TEXT BLOCK:

..........

A new Japanese model presents a more accurate way to calculate the value of health, age and longevity.
Living longer has always been one of humanity’s success stories. Vaccines, antibiotics, safer cities and better nutrition have pushed average life expectancy upward across the globe. Yet this success carries a mystery: the longer we live, the more pressure we place on healthcare systems, especially when extra years are lived in poor health.
Japan knows this so well. With one of the world’s longest life expectancies, the country is also facing a future in which healthcare spending is projected to nearly double by 2040. The question facing policymakers is no longer just how to extend life, but how to decide which health interventions are truly worth the investment.
That decision often comes down to a deceptively simple metric: the quality-adjusted life year, or QALY [1].
QALYs are designed to measure both how long people live and how well they live. They are used globally to assess whether a treatment, drug or policy offers good value for money. In practice, however, most systems treat a healthy year as a fixed unit, worth the same regardless of who receives it.
A year of good health for a 20-year-old is counted the same as a year of good health for an 80-year-old.
That assumption keeps models tidy, but it glosses over lived reality. Health needs shift with age. Remaining life expectancy shrinks. The meaning of “one more good year” changes as people move through life. Flattening all of this into a single number may be convenient, but it risks distorting resource allocation, especially in aging societies.

..........

Saved data entries:
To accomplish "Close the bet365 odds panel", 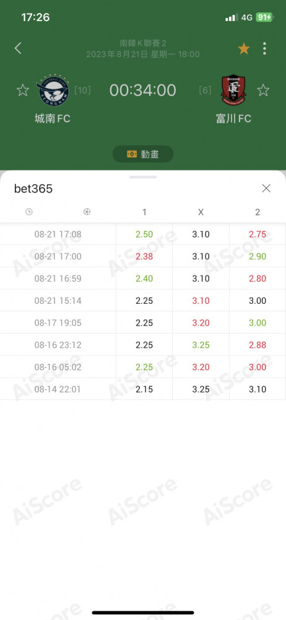I will pyautogui.click(x=266, y=188).
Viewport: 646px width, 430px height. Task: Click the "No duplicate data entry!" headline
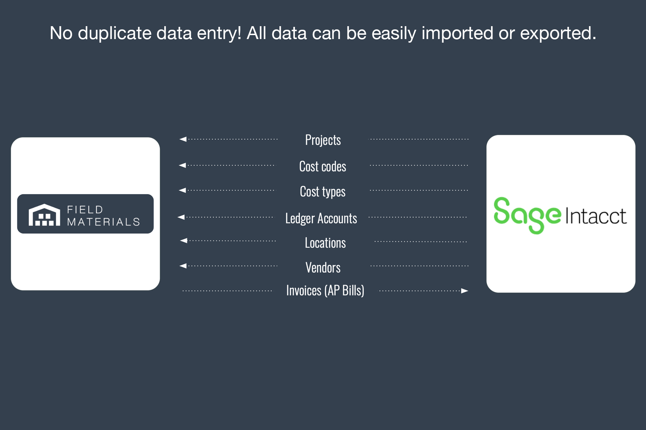click(323, 33)
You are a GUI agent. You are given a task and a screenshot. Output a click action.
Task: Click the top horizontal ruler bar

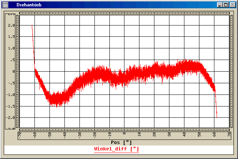(124, 13)
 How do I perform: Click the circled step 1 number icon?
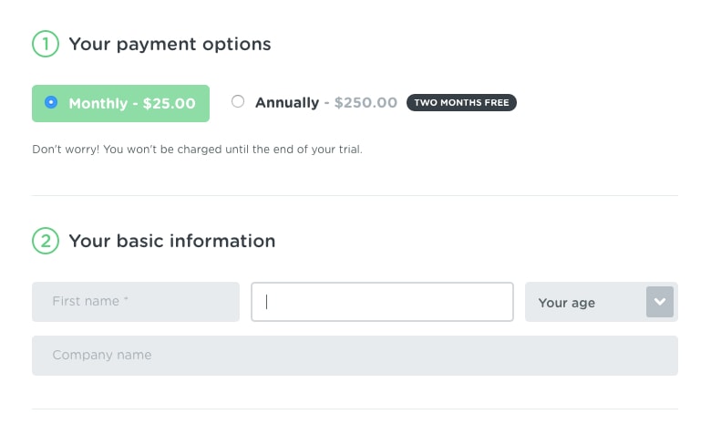click(x=46, y=44)
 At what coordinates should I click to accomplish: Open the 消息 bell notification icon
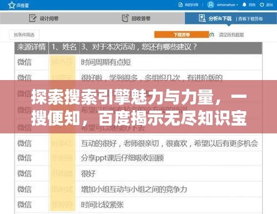tap(244, 4)
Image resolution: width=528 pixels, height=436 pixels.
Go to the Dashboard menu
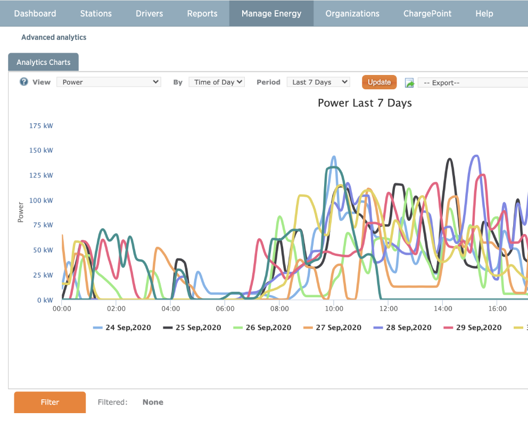[x=35, y=13]
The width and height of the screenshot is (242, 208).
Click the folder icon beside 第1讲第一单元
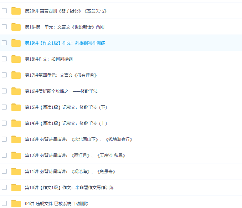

..........

EXERCISE REQUIREMENTS:
a – Rewrite the text on valuing health and longevity between "Living longer has" and "worth the investment.", inclusive, putting "lawmakers" in place of "policymakers".
b – Carry on the text on valuing health and longevity from the point where it stops.

RESULTS OF THE TASKS:
a –
Living longer has always been one of humanity’s success stories. Vaccines, antibiotics, safer cities and better nutrition have pushed average life expectancy upward across the globe. Yet this success carries a mystery: the longer we live, the more pressure we place on healthcare systems, especially when extra years are lived in poor health.
Japan knows this so well. With one of the world’s longest life expectancies, the country is also facing a future in which healthcare spending is projected to nearly double by 2040. The question facing lawmakers is no longer just how to extend life, but how to decide which health interventions are truly worth the investment.

b –
A research team led by Professor Ryuta Takashima of Tokyo University of Science believes there is a better way. In a study published in Scientific Reports in December 2025, the researchers introduced a new framework that adjusts the value of a QALY based on age and how quality of life changes over time [1].
Rather than discarding existing economic tools, the team built on the “value of a statistical life” (VSL), a measure commonly used to estimate how much society is willing to pay to reduce the risk of death. By linking VSL to different life stages and health trajectories, they derived a QALY value that varies with age rather than remaining frozen.
“Our findings help clarify the value of extending healthy lifespan according to QoL and age, making it possible to present measures for the rational allocation of medical resources,” Takashima explains [2].
When the model was applied to Japanese socioeconomic data, several insights emerged.
First, the familiar benchmark still holds, on average. Japan’s commonly cited QALY value of around 5 million JPY aligns with the study’s overall estimate. But beneath that average lies wide variation. For younger individuals, health policies must be relatively inexpensive per QALY to be considered cost-effective. For older populations, higher-cost interventions can still make economic sense.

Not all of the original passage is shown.